Phylogenomics of Boraginaceae using lineage-specific and angiosperms353 loci
Data files
Mar 20, 2025 version files 23.62 MB
-
FOR_DRYAD.zip
23.61 MB
-
README.md
3.03 KB
Abstract
During the past 20 years, the phylogenetics of Boraginaceae has taken shape using plastid DNA regions and the nuclear ribosomal internal transcribed spacer (ITS), but these regions only represent a limited understanding of the evolutionary history of the family. Using hybridization-enrichment sequencing, 531 nuclear regions from lineage-specific and Angiosperms353 loci were sequenced and aligned for 49 species from across Boraginaceae. Additionally, the Angiosperms353 loci were incorporated with a broader dataset of the same loci from 115 accessions of Boraginales and relatives. Based on multiple phylogenetic approaches and datasets, the resolved phylogenies of Boraginaceae were quite similar to our current understanding, yet multiple taxa were recognized in different positions. These included: 1) Echiochiloideae as sister to Cynoglossoideae instead of to the rest of the entire family, 2) Moritzinae as nested within Boragininae, and 3) Lasiocaryeae and Trichodesmeae not resolved as sisters. These different positions recovered, via different methods, using hundreds of nuclear loci suggest that incomplete lineage sorting, hybridization, and heterotachy may have occurred during the early origin of the family. In analyses of Boraginales, Namaceae was resolved as non-monophyletic, providing evidence that a broader Hydrophyllaceae may again be appropriate, and Lennoaceae was nested in Ehretiaceae. While both sets of loci allowed for a well-resolved and well-supported phylogeny to be reconstructed, the lineage-specific loci recovered some of the more intriguing phylogenetic relationships in part because these loci appear to be less conserved than those from Angiosperms353. The two sets of loci provide an interesting complement for understanding patterns of evolution within the family and order.

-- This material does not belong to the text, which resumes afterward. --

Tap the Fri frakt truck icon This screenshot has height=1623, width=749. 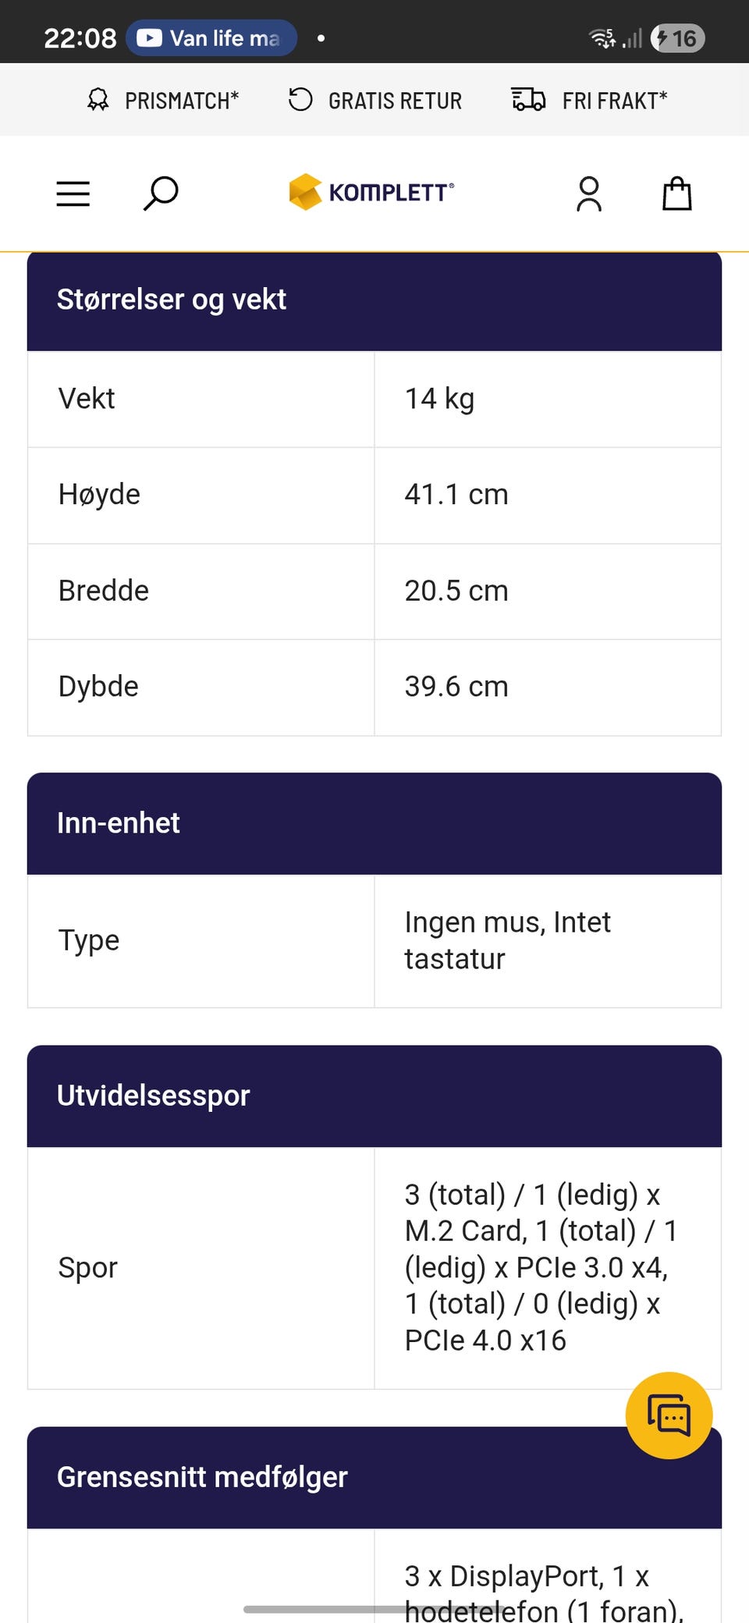tap(528, 100)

https://doi.org/10.5061/dryad.f7m0cfz5d
The dataset focuses on DNA sequence data to investigate the Phylogenomics relationships of the plant family Boraginaceae and the order to which it belongs, Boraginales. Phylogenomic analyses were conducted using both Maximum Parsimony (MP) and Maximum Likelihood (ML) approaches for concatenated data and Multispecies Coalescent (MSC) methods with phylogenies of individual loci. For each method, multiple analyses were conducted to fully explore the various combinations of data and the impacts of different parameters on methods of analysis.
Description of the data and file structure
The dataset includes nuclear and organellar DNA sequence alignments and phylogenies from concatenated and multispecies coalescent analyses of species of Boraginaceae and Boraginales.

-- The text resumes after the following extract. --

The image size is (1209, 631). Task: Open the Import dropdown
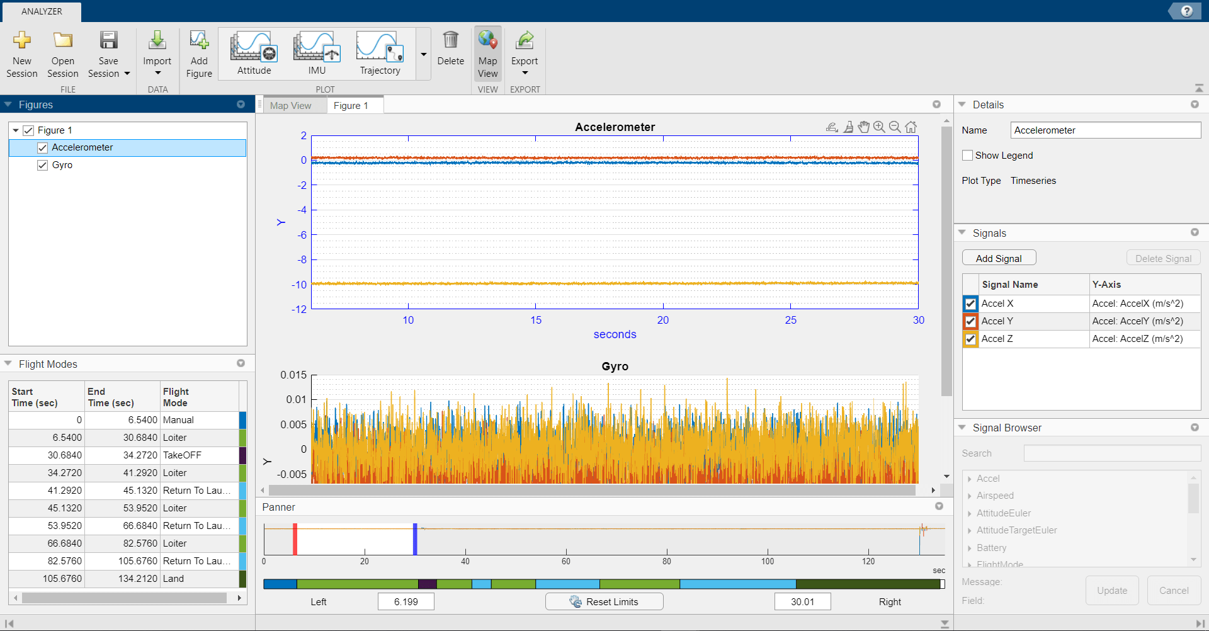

-The Alignments folder includes aligned DNA sequence data of orthologues of Angiosperms353 loci, loci from Boraginaceae-specific probes, and organellar and nuclear ribosomal regions.

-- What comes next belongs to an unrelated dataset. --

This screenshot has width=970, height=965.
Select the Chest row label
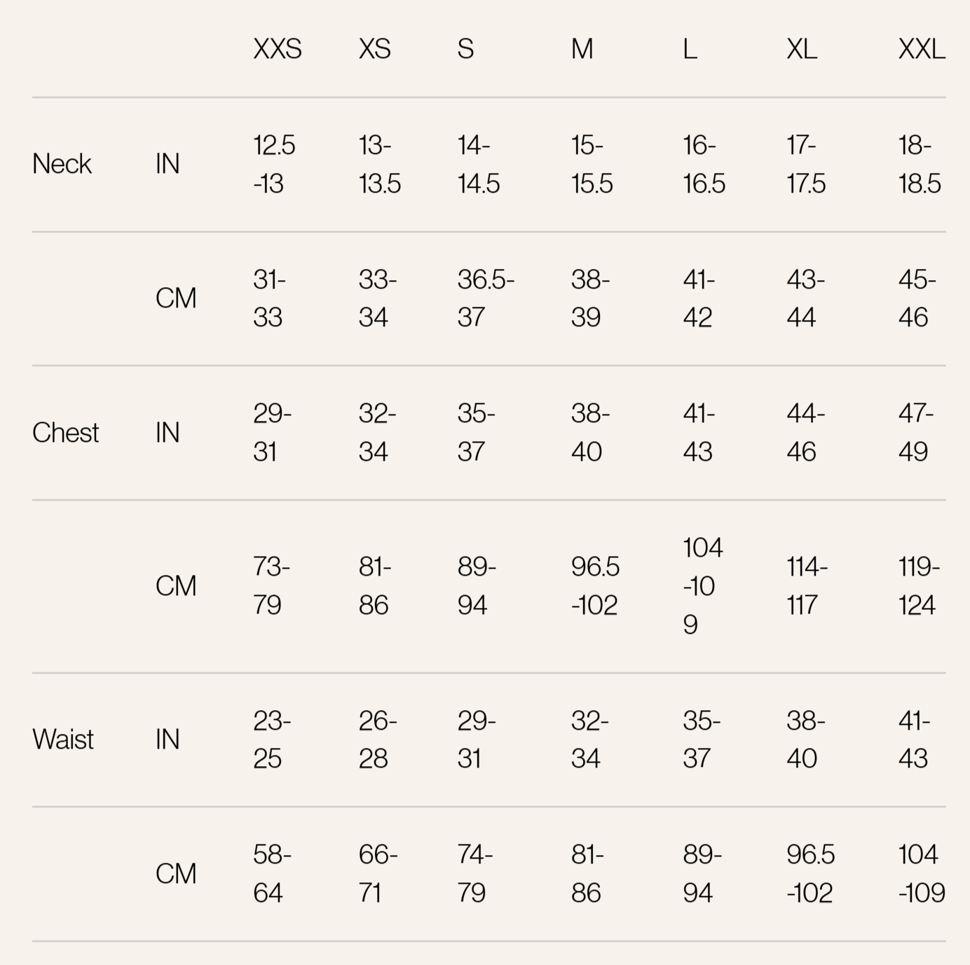tap(65, 433)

-The Concatenation folder includes the phylogenies, from IQ-TREE and TNT, of concatenated DNA from Angiosperms353 and Boraginaceae-specific loci. The folder of IQ-TREE files includes results from BIC, AIC, and AICc model selection for partition and unpartitioned data, and partitioned data was analyzed with Gamma rate heterogeneity and FreeRate heterogeneity. Please see methods for additional information on phylogenetic search parameters.
-The MSC folder includes the input phylogenies from MP (TNT) and ML (IQ-TREE and RAxML-NG) analyses of individual loci as well as results of multispecies coalescent analyses from ASTRAL (including weighted ASTRAL [waster]).
-The Organellar and nrDNA folder includes the results of MP and ML analyses of the plastid and mitochondrial genomes and nrDNA.
-The Paralogues folder includes alignments of Angiosperms353 and Boraginaceae-specific paralogous loci, phylogenies of ML (IQ-TREE and RAxML-NG) analyses of individual trees, and MSC phylogenies of the individual trees using ASTRAL-Pro.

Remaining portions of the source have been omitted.